Task material: Begin
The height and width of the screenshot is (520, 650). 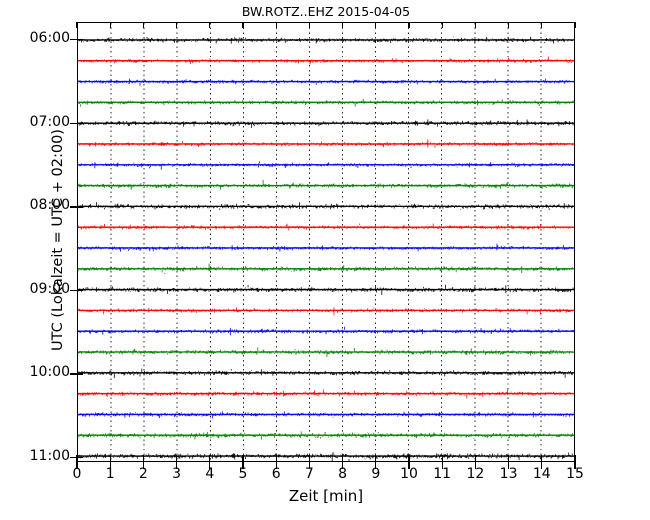 I want to click on x-tick-label: 14, so click(x=542, y=474).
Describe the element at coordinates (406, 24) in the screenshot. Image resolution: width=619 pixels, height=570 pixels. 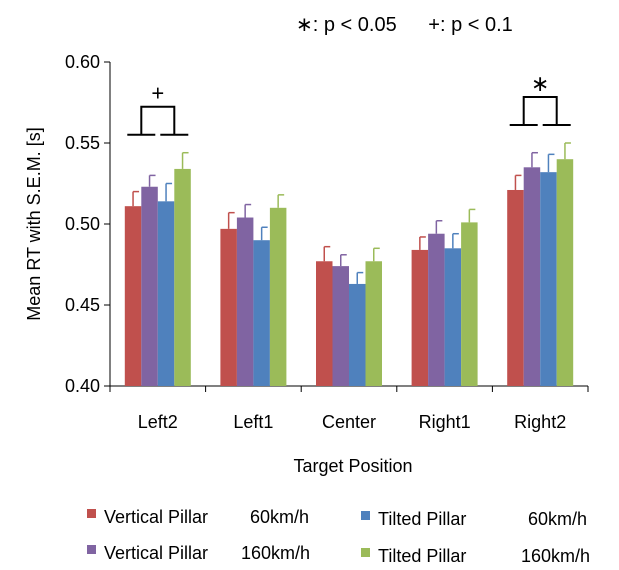
I see `significance-legend: ∗: p < 0.05 +: p < 0.1` at that location.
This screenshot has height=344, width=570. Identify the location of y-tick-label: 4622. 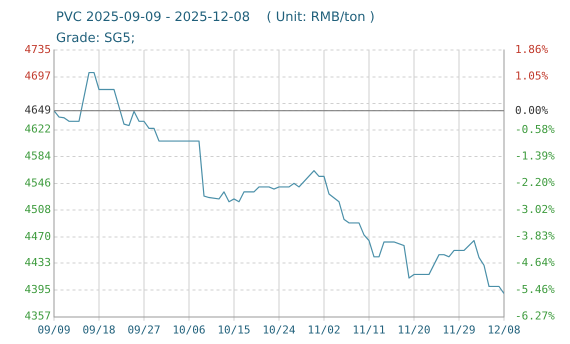
(38, 129).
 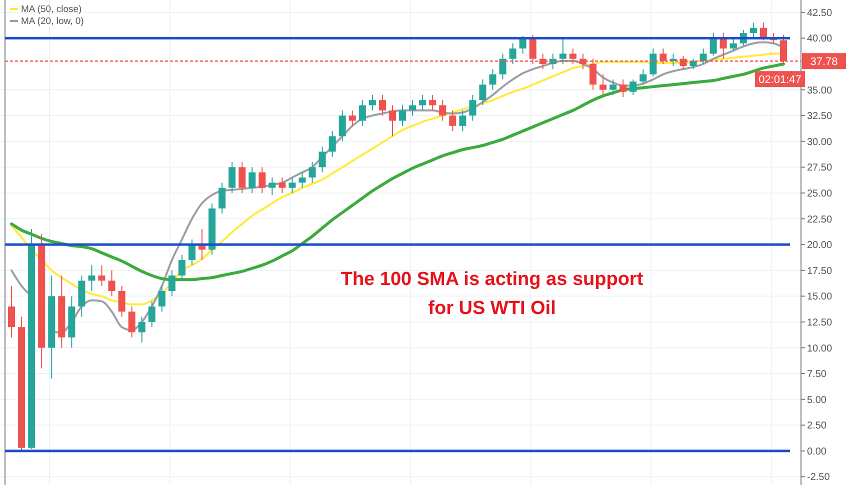 I want to click on annotation: 02:01:47, so click(x=780, y=80).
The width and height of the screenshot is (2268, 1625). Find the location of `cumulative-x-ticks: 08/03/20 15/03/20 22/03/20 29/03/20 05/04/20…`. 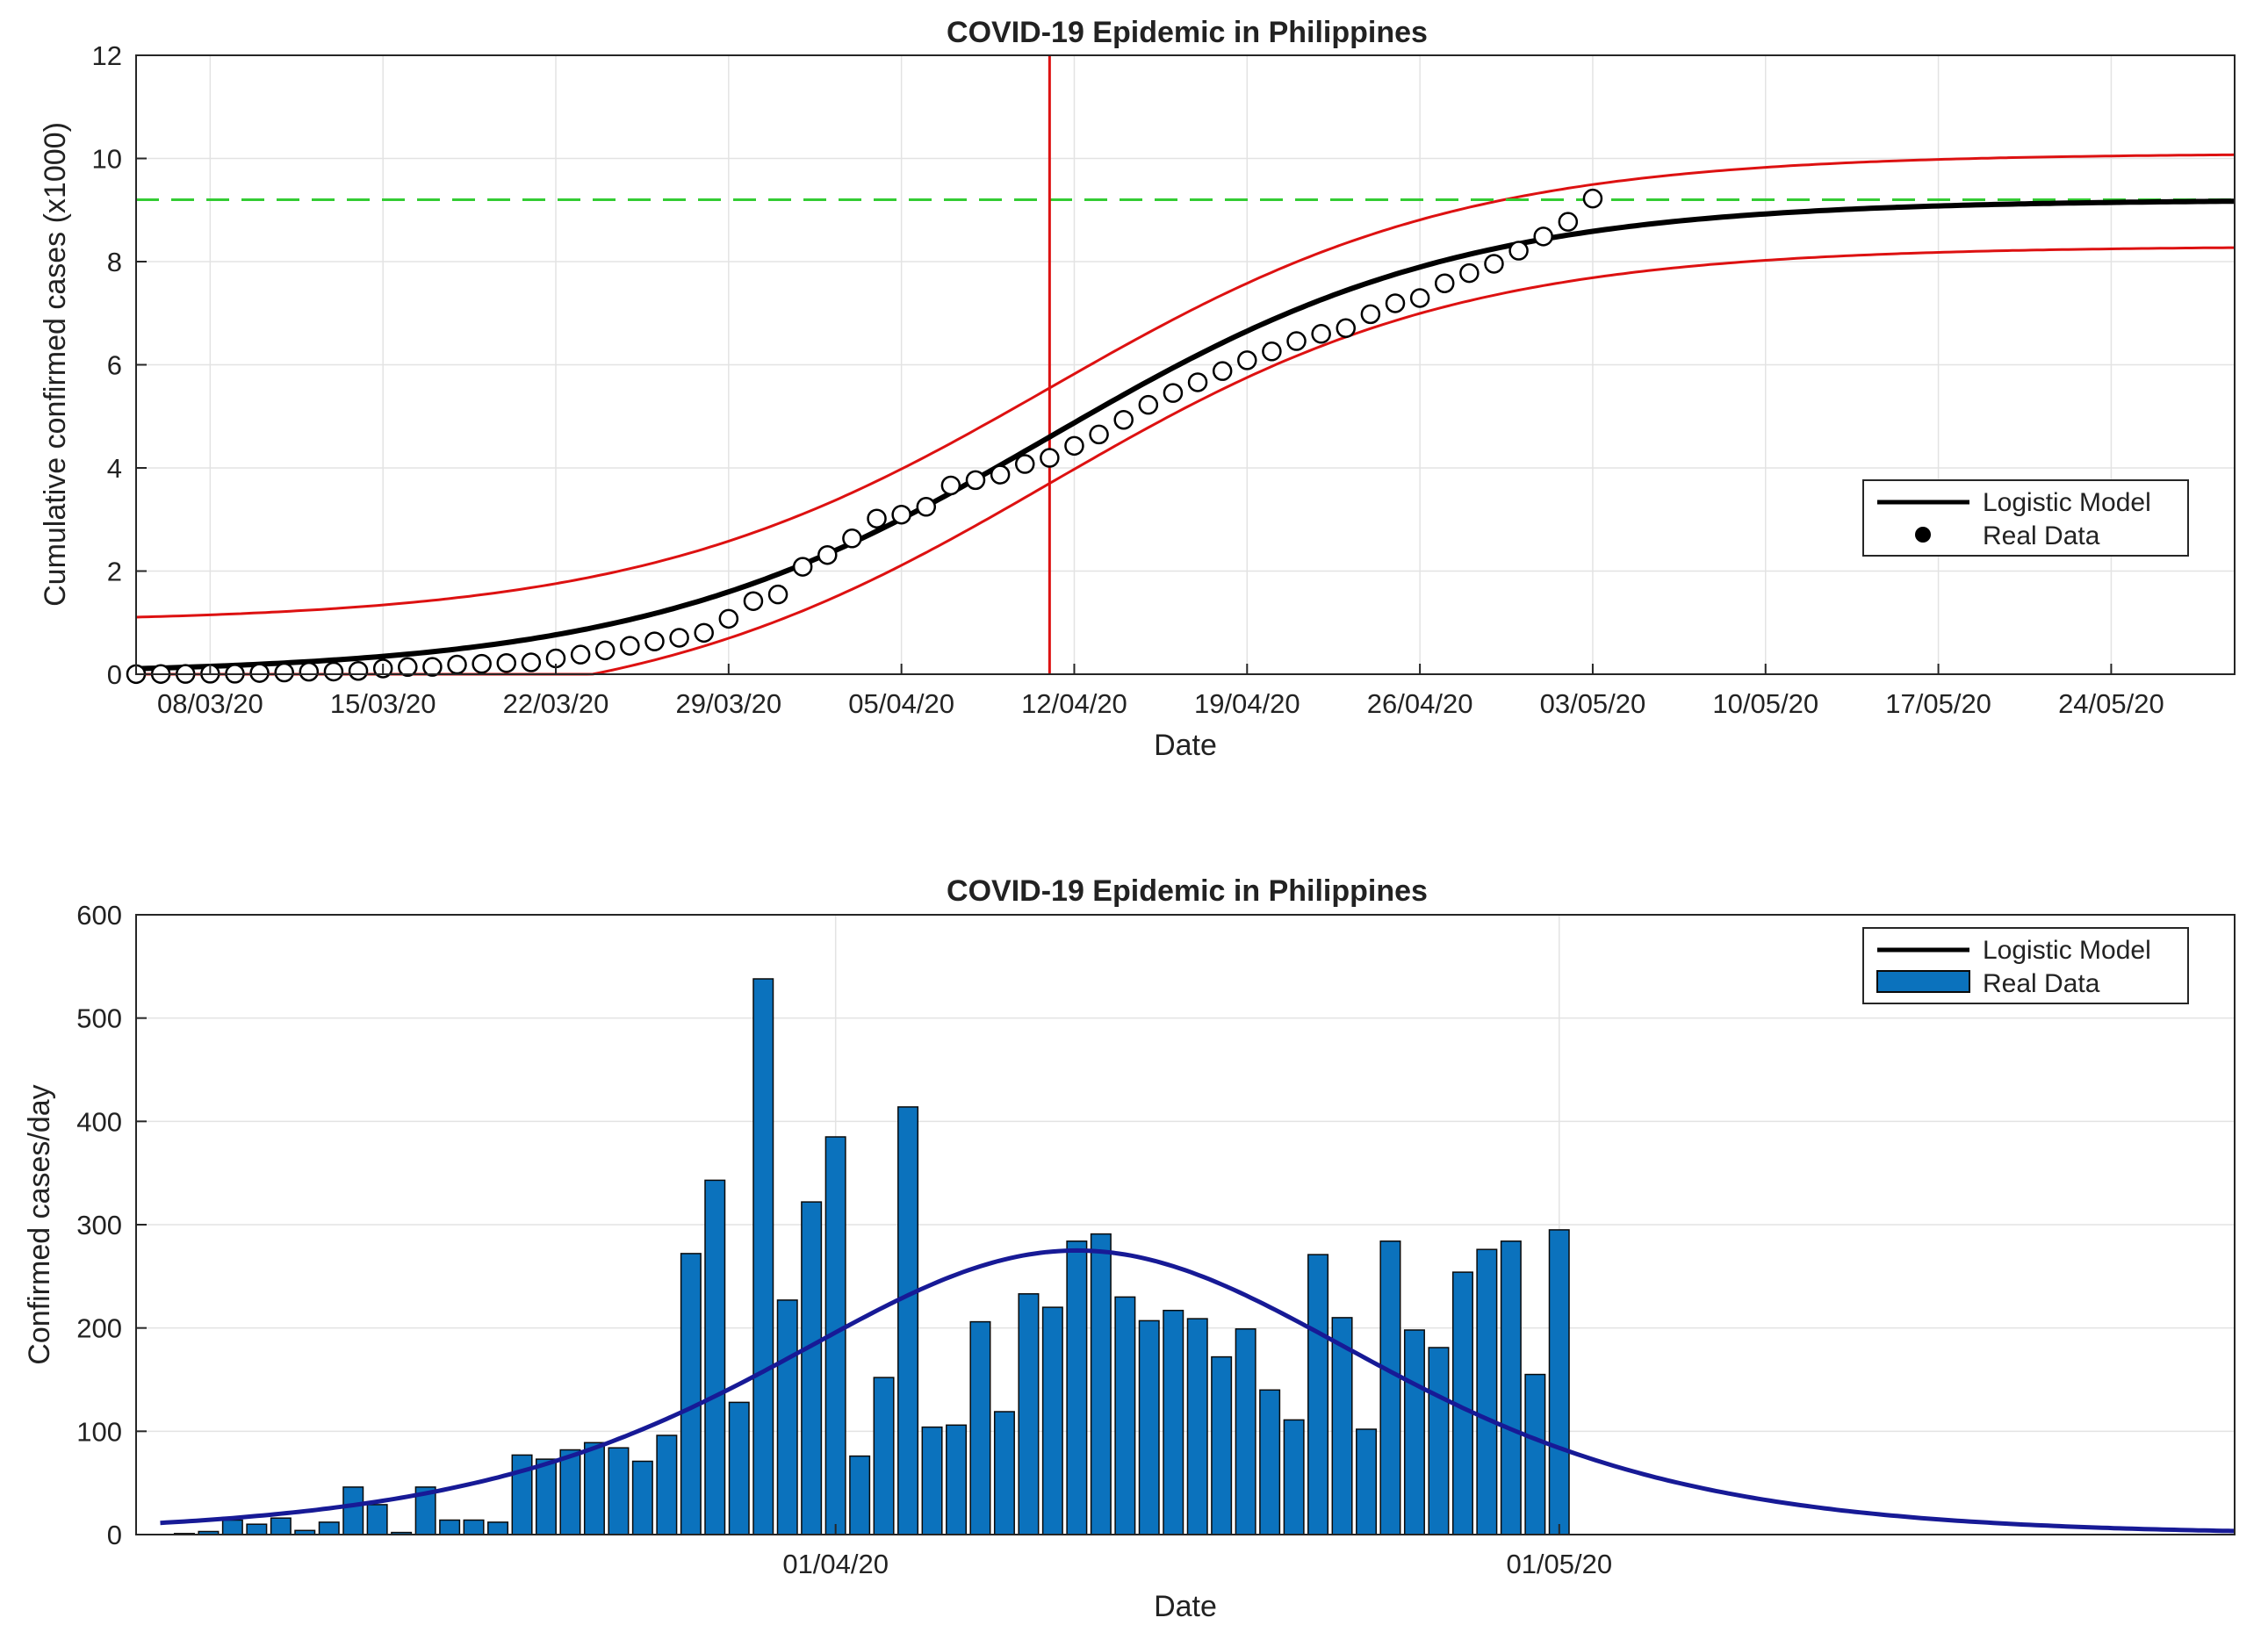

cumulative-x-ticks: 08/03/20 15/03/20 22/03/20 29/03/20 05/04/20… is located at coordinates (1160, 692).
Task material: End
Render every line from the one containing "Describe the element" through the end of the material, inclusive, as a JSON list of strings with one string per line. Omit blank lines and leave out the pictures.

[
  "Describe the element at coordinates (406, 24) in the screenshot. Image resolution: width=619 pixels, height=570 pixels. ",
  "I see `significance-legend: ∗: p < 0.05 +: p < 0.1` at that location.",
  "This screenshot has height=344, width=570. Identify the location of y-tick-label: 4622. ",
  "(38, 129).",
  "  I want to click on annotation: 02:01:47, so click(x=780, y=80).",
  "The width and height of the screenshot is (2268, 1625). Find the location of `cumulative-x-ticks: 08/03/20 15/03/20 22/03/20 29/03/20 05/04/20…`. ",
  "cumulative-x-ticks: 08/03/20 15/03/20 22/03/20 29/03/20 05/04/20… is located at coordinates (1160, 692)."
]